Supplied data:
--- BEGIN ---

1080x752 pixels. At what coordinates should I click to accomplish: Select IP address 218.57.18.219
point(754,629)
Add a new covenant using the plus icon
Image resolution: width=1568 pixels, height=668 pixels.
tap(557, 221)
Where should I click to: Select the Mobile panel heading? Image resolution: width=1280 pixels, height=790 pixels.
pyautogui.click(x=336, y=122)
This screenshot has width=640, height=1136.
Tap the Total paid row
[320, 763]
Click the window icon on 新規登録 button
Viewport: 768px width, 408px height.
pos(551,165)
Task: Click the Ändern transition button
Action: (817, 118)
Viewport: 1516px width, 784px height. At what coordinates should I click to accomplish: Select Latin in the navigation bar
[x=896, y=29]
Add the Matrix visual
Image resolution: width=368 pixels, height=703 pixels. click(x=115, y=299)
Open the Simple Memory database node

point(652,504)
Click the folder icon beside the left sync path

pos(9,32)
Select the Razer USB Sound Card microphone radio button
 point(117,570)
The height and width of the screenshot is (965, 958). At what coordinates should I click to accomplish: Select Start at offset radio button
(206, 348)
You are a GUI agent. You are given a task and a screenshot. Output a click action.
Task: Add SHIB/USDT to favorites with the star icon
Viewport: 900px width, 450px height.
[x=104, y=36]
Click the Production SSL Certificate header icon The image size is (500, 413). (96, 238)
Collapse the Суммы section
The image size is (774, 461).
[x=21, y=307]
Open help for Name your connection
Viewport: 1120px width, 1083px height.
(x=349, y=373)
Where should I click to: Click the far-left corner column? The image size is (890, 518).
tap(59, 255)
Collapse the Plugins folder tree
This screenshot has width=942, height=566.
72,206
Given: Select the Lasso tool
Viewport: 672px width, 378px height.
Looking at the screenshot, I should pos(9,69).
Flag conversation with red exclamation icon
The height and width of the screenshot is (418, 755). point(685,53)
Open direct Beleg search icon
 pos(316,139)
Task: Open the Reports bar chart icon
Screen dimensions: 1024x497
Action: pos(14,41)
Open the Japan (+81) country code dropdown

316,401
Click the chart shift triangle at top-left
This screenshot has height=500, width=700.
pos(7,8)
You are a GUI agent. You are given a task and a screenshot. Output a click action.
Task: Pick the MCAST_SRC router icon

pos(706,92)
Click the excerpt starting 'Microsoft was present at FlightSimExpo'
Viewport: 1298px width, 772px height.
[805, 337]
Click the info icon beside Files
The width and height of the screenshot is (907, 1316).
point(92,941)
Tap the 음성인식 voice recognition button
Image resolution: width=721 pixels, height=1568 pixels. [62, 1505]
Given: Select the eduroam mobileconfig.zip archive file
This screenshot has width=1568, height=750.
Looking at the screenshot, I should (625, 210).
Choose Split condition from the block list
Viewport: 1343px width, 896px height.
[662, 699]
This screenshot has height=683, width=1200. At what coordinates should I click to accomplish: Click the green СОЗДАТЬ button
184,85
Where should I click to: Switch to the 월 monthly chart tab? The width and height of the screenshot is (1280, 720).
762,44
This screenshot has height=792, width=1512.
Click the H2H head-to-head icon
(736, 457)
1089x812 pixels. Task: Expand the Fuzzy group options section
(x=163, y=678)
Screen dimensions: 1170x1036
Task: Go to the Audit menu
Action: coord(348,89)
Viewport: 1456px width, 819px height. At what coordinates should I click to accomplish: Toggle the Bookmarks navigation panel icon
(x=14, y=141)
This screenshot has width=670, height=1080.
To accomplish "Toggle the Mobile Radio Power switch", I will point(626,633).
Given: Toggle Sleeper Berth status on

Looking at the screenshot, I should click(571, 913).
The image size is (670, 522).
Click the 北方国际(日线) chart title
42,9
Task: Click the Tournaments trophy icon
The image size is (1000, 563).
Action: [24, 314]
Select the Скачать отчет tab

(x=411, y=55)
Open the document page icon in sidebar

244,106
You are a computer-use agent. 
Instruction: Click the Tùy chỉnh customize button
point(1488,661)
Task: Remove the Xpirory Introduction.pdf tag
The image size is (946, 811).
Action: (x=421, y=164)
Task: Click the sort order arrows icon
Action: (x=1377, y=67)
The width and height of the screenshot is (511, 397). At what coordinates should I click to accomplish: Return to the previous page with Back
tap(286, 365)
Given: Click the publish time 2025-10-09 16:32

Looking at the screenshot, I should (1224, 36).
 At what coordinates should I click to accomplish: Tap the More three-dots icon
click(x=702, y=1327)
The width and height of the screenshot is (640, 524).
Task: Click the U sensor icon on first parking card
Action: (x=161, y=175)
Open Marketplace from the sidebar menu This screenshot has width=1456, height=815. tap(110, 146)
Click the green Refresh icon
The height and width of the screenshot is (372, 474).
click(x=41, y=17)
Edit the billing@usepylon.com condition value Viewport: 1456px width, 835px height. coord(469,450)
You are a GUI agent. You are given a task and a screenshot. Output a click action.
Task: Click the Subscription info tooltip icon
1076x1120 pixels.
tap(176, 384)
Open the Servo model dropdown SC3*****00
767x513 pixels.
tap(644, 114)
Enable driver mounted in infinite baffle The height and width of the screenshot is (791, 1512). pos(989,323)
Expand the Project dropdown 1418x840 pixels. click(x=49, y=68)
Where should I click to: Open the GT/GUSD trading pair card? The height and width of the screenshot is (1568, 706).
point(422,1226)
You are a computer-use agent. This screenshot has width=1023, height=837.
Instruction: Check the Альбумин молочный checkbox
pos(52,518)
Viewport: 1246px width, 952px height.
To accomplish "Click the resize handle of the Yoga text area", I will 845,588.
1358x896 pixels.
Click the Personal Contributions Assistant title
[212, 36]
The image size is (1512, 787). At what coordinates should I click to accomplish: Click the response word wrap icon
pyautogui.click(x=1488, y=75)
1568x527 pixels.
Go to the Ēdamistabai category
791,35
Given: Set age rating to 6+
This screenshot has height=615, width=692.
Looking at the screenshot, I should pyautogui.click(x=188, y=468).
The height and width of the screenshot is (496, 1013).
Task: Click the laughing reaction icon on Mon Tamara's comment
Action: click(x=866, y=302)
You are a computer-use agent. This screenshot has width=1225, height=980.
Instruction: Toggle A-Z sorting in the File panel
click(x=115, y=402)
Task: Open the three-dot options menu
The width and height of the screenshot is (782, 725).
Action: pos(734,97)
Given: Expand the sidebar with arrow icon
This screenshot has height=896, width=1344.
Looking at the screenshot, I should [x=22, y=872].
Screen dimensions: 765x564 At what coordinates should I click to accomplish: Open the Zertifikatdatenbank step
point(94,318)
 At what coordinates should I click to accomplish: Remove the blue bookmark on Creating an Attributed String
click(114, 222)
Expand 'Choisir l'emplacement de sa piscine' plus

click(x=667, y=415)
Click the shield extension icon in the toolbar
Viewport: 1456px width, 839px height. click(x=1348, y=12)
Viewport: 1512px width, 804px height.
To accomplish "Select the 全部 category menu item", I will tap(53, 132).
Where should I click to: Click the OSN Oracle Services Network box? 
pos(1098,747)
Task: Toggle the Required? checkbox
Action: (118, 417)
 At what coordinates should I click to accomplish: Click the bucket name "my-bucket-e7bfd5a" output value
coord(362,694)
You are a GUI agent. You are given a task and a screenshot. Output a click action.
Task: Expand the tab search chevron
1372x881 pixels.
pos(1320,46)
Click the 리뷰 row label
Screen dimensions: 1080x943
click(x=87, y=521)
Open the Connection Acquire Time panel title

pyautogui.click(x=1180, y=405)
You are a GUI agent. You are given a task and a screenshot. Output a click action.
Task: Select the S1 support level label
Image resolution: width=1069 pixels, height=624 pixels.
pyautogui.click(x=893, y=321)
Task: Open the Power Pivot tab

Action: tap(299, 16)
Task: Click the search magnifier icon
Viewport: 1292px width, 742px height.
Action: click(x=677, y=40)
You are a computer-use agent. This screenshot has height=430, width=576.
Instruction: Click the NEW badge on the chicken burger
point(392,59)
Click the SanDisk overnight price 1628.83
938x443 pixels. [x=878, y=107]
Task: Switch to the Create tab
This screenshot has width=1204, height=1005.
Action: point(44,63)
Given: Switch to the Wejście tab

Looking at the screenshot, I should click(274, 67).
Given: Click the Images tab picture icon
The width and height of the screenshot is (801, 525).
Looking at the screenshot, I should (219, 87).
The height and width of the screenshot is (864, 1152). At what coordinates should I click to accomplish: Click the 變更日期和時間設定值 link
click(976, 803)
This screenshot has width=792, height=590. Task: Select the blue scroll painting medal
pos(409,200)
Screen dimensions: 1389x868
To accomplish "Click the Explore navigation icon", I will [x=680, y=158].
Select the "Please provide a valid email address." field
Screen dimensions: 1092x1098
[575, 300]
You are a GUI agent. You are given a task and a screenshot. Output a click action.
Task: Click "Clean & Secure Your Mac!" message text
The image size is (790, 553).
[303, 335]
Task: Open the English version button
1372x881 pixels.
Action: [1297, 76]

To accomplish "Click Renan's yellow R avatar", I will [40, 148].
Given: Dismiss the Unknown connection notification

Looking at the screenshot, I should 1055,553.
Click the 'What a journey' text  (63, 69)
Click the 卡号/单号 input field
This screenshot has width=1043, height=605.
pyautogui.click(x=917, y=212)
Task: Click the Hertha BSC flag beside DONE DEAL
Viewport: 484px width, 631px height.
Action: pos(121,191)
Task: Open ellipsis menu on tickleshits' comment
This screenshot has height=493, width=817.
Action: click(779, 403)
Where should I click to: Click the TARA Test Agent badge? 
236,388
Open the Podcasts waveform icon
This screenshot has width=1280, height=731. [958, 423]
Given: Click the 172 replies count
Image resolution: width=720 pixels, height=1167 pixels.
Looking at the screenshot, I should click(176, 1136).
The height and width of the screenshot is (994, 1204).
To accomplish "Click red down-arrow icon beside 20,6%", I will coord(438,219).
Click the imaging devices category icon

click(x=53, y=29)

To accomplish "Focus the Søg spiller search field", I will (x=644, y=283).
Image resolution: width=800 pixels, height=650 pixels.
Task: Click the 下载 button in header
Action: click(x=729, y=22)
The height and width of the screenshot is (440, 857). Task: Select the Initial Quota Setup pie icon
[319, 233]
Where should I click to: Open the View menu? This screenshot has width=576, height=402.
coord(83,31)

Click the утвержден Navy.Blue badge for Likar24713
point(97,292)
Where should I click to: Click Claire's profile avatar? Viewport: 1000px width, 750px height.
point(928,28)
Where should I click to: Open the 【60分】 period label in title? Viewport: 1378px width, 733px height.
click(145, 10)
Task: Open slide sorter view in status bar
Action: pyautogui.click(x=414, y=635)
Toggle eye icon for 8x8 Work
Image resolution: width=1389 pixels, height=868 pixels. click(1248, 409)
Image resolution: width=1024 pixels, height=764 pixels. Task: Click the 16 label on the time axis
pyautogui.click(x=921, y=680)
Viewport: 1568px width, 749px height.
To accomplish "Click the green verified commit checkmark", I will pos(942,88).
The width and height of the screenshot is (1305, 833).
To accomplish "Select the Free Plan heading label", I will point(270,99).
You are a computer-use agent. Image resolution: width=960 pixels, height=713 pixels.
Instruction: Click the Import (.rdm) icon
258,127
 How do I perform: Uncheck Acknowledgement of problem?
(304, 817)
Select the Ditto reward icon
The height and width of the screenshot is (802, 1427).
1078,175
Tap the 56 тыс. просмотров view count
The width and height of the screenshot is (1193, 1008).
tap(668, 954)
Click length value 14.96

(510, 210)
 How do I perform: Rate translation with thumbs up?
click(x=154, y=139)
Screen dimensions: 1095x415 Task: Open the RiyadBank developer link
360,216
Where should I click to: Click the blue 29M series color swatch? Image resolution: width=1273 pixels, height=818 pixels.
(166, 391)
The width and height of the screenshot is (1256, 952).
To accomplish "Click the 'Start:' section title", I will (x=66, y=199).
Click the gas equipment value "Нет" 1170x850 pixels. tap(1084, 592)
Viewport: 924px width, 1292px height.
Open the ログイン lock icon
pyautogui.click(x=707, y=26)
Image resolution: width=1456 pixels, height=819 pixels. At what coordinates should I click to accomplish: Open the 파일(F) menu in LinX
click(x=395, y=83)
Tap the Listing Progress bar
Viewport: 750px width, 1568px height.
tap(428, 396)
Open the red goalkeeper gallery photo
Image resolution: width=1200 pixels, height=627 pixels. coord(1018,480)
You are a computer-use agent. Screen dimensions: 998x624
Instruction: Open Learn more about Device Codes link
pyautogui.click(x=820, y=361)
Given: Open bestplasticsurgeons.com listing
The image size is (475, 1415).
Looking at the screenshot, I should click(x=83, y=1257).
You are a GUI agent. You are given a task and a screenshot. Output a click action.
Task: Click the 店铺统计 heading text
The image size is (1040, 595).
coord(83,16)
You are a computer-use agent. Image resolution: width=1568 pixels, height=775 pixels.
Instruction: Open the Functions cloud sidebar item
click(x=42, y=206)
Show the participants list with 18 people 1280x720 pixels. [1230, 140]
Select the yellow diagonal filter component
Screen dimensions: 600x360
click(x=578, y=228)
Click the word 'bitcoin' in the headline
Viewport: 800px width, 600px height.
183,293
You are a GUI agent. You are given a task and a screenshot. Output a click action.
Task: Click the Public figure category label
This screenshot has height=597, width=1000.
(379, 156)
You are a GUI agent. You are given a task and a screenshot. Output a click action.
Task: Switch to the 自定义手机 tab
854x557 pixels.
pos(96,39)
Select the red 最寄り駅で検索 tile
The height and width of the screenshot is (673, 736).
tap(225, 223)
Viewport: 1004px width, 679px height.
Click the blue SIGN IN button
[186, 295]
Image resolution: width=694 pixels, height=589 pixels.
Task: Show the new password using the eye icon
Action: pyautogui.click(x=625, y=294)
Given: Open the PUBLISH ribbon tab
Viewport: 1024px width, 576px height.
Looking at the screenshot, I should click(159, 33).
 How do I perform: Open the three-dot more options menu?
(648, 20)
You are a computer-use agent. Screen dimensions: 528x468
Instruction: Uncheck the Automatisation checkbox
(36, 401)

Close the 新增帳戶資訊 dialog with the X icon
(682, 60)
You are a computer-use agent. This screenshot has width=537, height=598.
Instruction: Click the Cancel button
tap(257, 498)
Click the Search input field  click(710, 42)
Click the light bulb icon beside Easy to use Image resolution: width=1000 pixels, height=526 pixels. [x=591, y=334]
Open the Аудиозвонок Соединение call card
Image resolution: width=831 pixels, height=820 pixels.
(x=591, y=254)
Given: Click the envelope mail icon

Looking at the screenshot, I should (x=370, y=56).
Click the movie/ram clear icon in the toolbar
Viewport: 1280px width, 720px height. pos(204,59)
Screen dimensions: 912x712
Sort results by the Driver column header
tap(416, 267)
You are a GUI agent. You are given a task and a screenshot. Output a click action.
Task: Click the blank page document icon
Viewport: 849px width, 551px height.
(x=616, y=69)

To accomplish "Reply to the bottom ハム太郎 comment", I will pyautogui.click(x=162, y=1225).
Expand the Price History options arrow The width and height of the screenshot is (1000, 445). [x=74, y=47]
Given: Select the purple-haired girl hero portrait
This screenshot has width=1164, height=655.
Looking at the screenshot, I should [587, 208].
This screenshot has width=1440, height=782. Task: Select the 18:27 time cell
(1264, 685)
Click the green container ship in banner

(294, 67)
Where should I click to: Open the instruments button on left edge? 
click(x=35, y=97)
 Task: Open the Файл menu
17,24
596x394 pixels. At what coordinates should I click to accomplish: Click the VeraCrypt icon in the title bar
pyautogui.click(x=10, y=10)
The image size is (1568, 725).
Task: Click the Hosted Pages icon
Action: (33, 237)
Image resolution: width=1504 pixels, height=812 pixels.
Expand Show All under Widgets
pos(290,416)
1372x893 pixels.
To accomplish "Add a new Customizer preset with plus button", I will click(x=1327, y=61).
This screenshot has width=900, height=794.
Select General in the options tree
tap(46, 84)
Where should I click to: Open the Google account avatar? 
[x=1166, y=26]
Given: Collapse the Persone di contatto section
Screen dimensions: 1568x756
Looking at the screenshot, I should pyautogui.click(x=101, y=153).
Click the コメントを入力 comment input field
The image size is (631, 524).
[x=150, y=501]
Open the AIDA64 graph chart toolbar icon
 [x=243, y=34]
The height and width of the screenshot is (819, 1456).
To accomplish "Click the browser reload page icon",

--- END ---

Count the lines of the rows above that contain the string "sidebar", treating uppercase and lowercase as different. Give only the number.

4